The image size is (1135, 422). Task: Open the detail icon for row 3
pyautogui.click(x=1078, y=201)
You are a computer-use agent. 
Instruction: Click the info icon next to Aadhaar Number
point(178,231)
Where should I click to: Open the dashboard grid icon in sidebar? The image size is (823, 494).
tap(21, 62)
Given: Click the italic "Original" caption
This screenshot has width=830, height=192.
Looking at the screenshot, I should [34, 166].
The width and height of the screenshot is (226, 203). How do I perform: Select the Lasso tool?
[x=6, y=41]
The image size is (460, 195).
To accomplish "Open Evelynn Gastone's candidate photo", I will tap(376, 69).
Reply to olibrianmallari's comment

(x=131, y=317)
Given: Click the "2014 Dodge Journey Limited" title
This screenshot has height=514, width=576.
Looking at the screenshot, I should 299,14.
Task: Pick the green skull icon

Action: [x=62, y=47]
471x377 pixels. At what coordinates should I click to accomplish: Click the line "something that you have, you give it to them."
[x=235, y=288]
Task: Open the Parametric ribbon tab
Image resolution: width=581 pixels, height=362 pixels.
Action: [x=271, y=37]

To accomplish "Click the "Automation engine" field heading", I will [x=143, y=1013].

++++

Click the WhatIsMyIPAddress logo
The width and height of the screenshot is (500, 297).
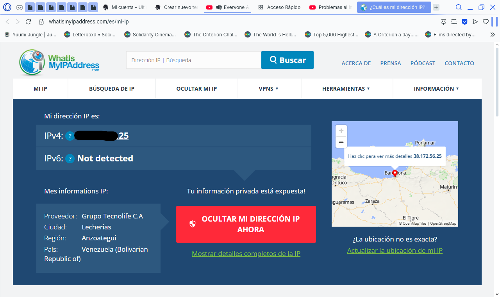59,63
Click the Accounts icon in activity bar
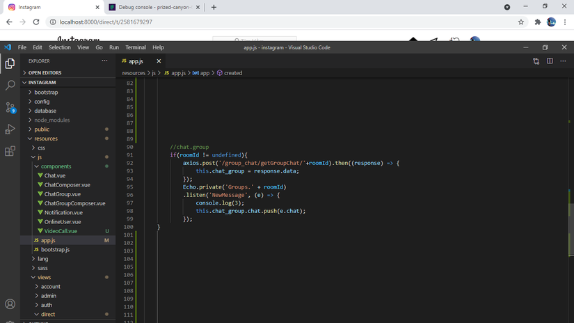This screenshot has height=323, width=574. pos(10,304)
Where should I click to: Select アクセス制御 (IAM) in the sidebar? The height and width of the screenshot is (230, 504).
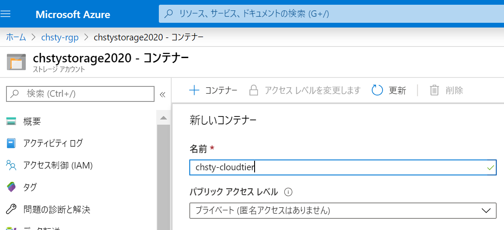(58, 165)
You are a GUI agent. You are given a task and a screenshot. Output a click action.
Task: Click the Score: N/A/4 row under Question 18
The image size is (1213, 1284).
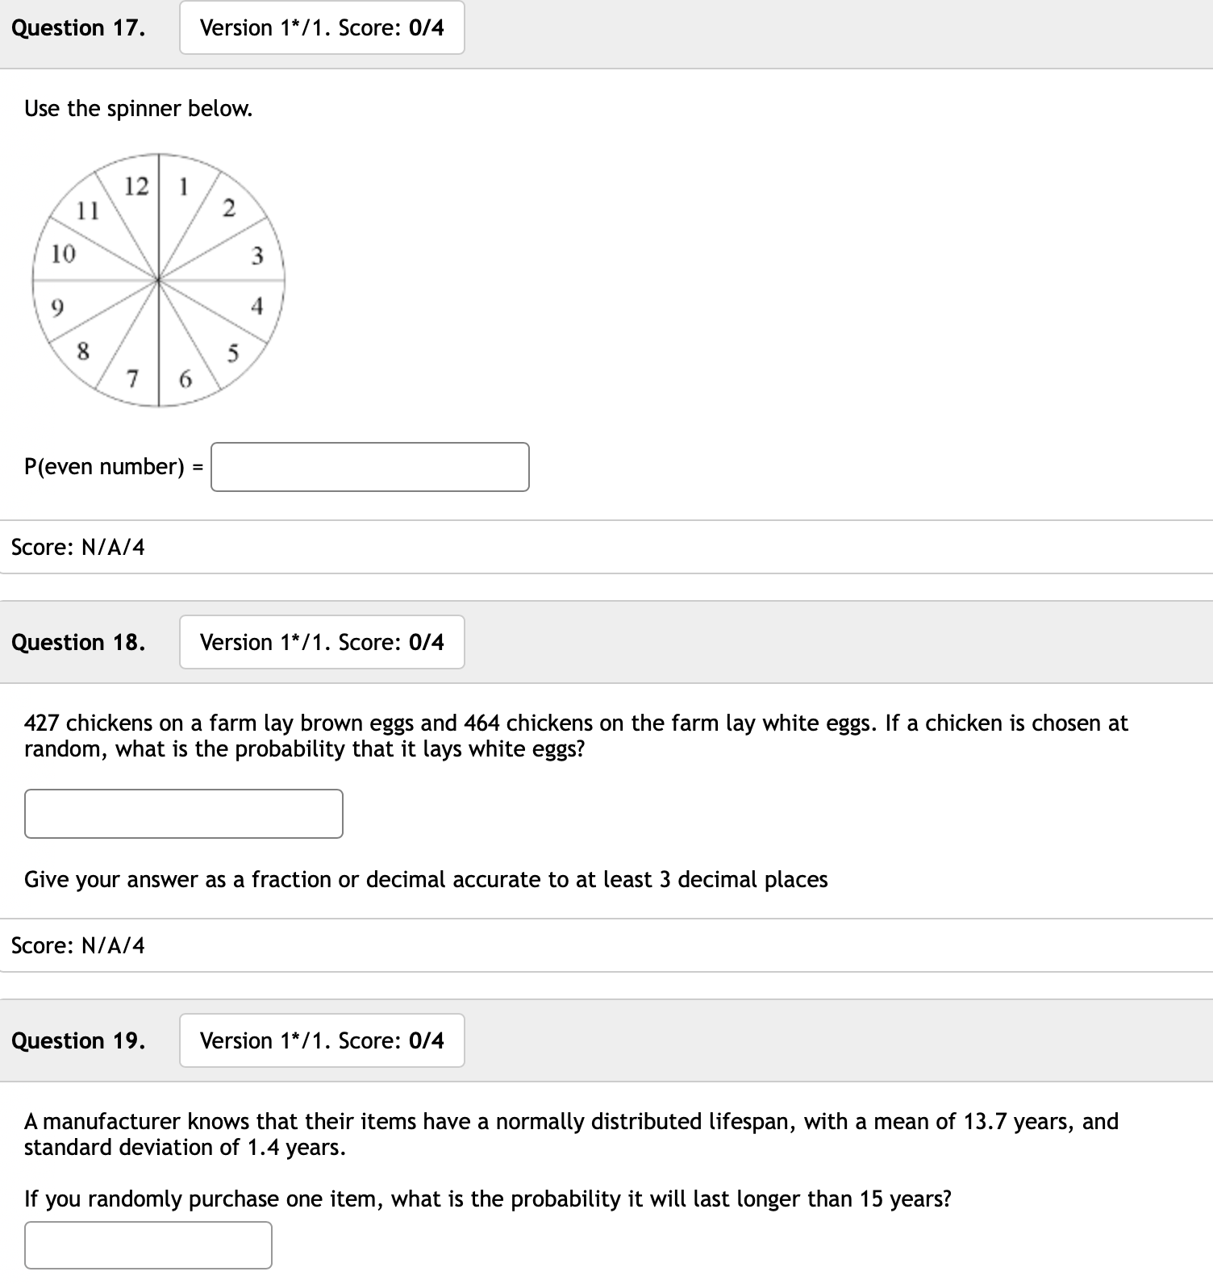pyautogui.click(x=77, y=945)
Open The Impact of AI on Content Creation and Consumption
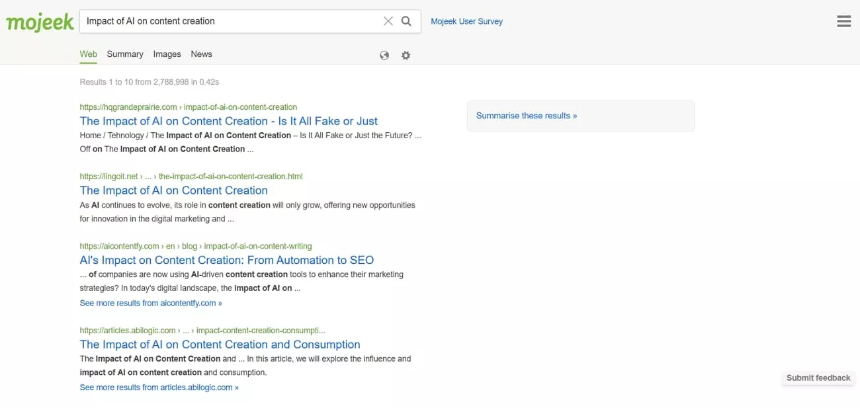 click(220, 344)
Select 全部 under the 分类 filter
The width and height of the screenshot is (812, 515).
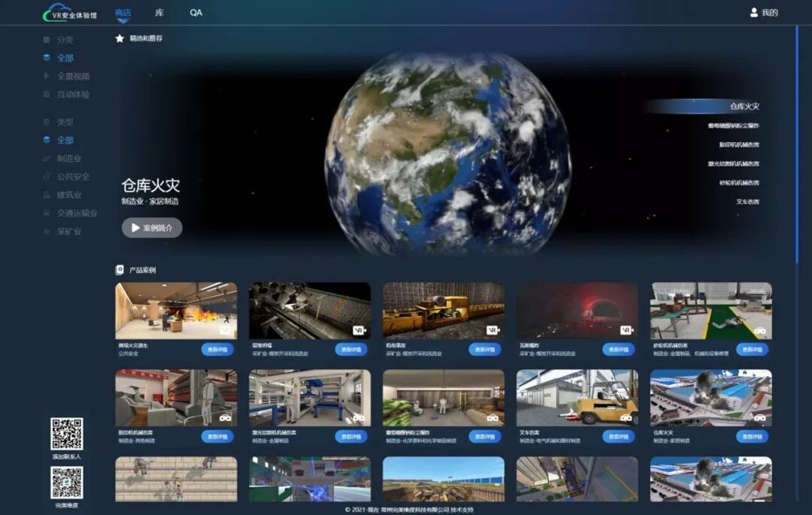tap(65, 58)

++++

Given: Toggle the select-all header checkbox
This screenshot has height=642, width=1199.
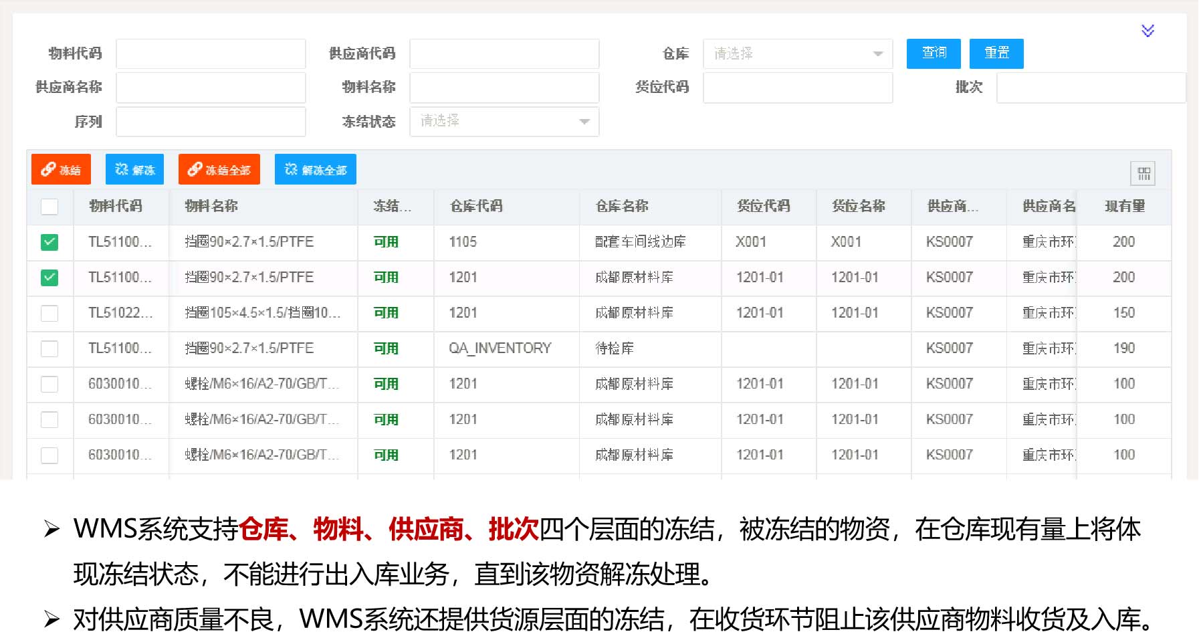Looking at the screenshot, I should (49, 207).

++++

**EXERCISE BRIEF:**
Each line that holds the word "under" should be extracted from the records.

**RESULT OF THE TASK:**
Task: Click the Score: N/A/4 row under Question 18
Select 全部 under the 分类 filter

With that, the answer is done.